Additional Schreibers's long-fingered bat die-off events were reported from Hungary in 2013, 2016 and 2017. The presence of LLOV was confirmed in bat carcasses from 2016, presenting hemorrhagic symptoms. Updated genome data was obtained from the Hungarian samples in 2020, using the Nanopore sequencing technique. The infectious virus was isolated from Schreibers's long-fingered bat in Hungary, making it only the third filovirus along with Marburg and Ravn viruses ever isolated from bats.

==Virology==

===Genome===
Although LLOV was isolated in tissue culture, yet its genome has been determined in its entirety with exception of the 3' and 5' UTRs. Like all mononegaviruses, LLOV virions contain a non-infectious, linear nonsegmented, single-stranded RNA genome of negative polarity that most likely possesses inverse-complementary 3' and 5' termini, does not possess a 5' cap, is not polyadenylated, and is not covalently linked to a protein. The LLOV genome is probably approximately 19 kb long and contains seven genes in the order 3'-UTR-NP-VP35-VP40-GP-VP30-VP24-L-5'-UTR. In contrast to ebolaviruses and Marburgviruses, which synthesize seven mRNAs to express the seven structural proteins, LLOV seems to produce only six mRNAs, i.e. one mRNA (VP24/L) is thought to be bicistronic. LLOV genomic transcriptional termination sites are identical to those of ebolavirus genomes but different from those of Marburgvirus genomes. LLOV transcriptional initiation sites are unique.

===Replication===
The LLOV life cycle is hypothesized to begin with virion attachment to specific cell-surface receptors, followed by internalization, fusion of the virion envelope with endosomal membranes and the concomitant release of the virus nucleocapsid into the cytosol. LLOV glycoprotein (GP) is cleaved by endosomal cysteine proteases (cathepsins) and the cleaved glycoprotein interacts with the intracellular entry receptor, Niemann-Pick C1 (NPC1). The virus RdRp would partially uncoat the nucleocapsid and transcribe the genes into positive-stranded mRNAs, which would then be translated into structural and nonstructural proteins. LLOV L would bind to a single promoter located at the 3' end of the genome.
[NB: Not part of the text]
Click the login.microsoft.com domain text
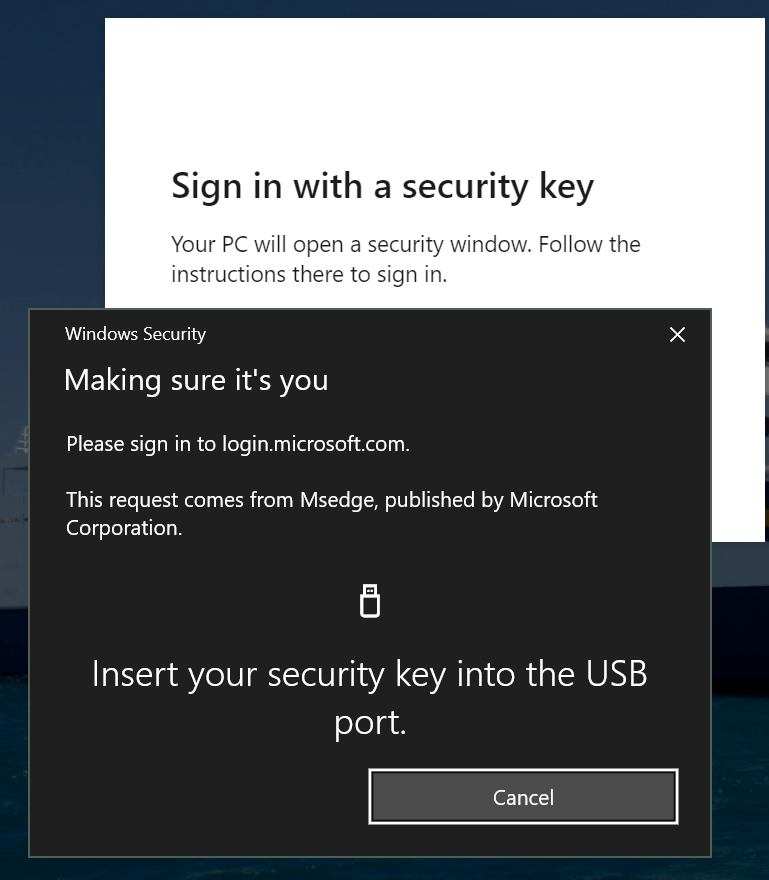The width and height of the screenshot is (769, 880). (315, 443)
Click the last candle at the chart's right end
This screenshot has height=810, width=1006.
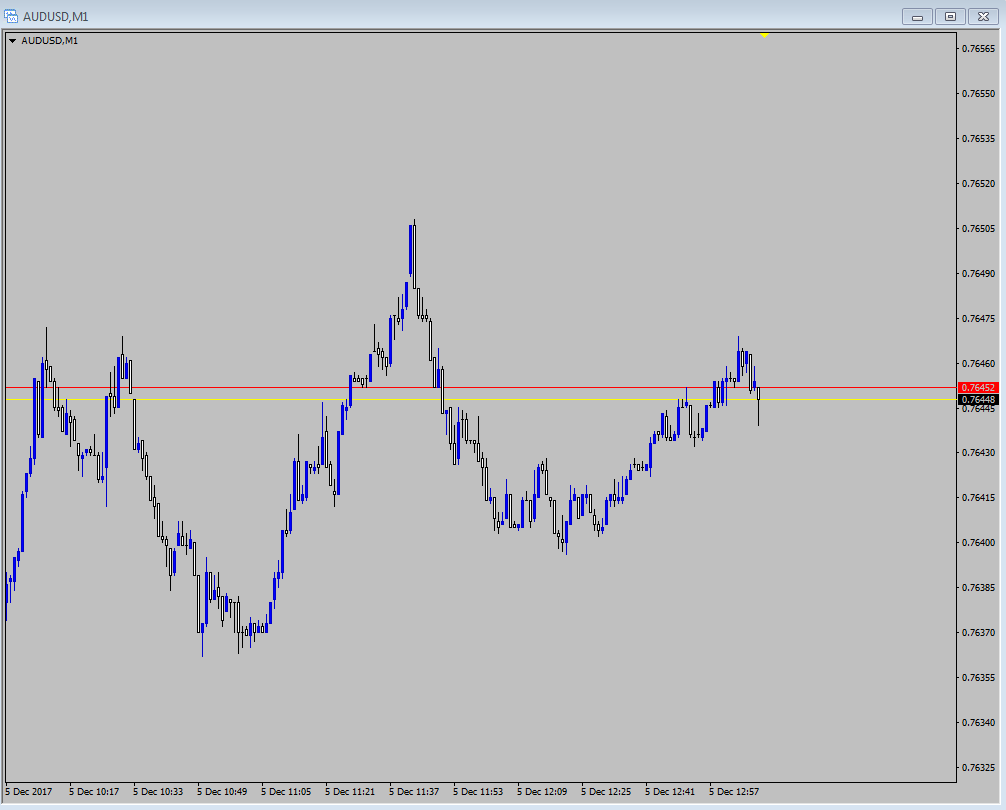pos(759,394)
Transcription would either terminate after a gene or continue to the next gene downstream. This means that genes close to the 3' end of the genome would be transcribed in the greatest abundance, whereas those toward the 5' end would be least likely to be transcribed. The gene order would therefore be a simple but effective form of transcriptional regulation. The most abundant protein produced would be the nucleoprotein, whose concentration in the cell would determine when L switches from gene transcription to genome replication. Replication would result in full-length, positive-stranded antigenomes that would in turn be transcribed into negative-stranded virus progeny genome copies. Newly synthesized structural proteins and genomes would self-assemble and accumulate near the inside of the cell membrane. Virions would bud off from the cell, gaining their envelopes from the cellular membrane they bud from. The mature progeny particles would then infect other cells to repeat the cycle.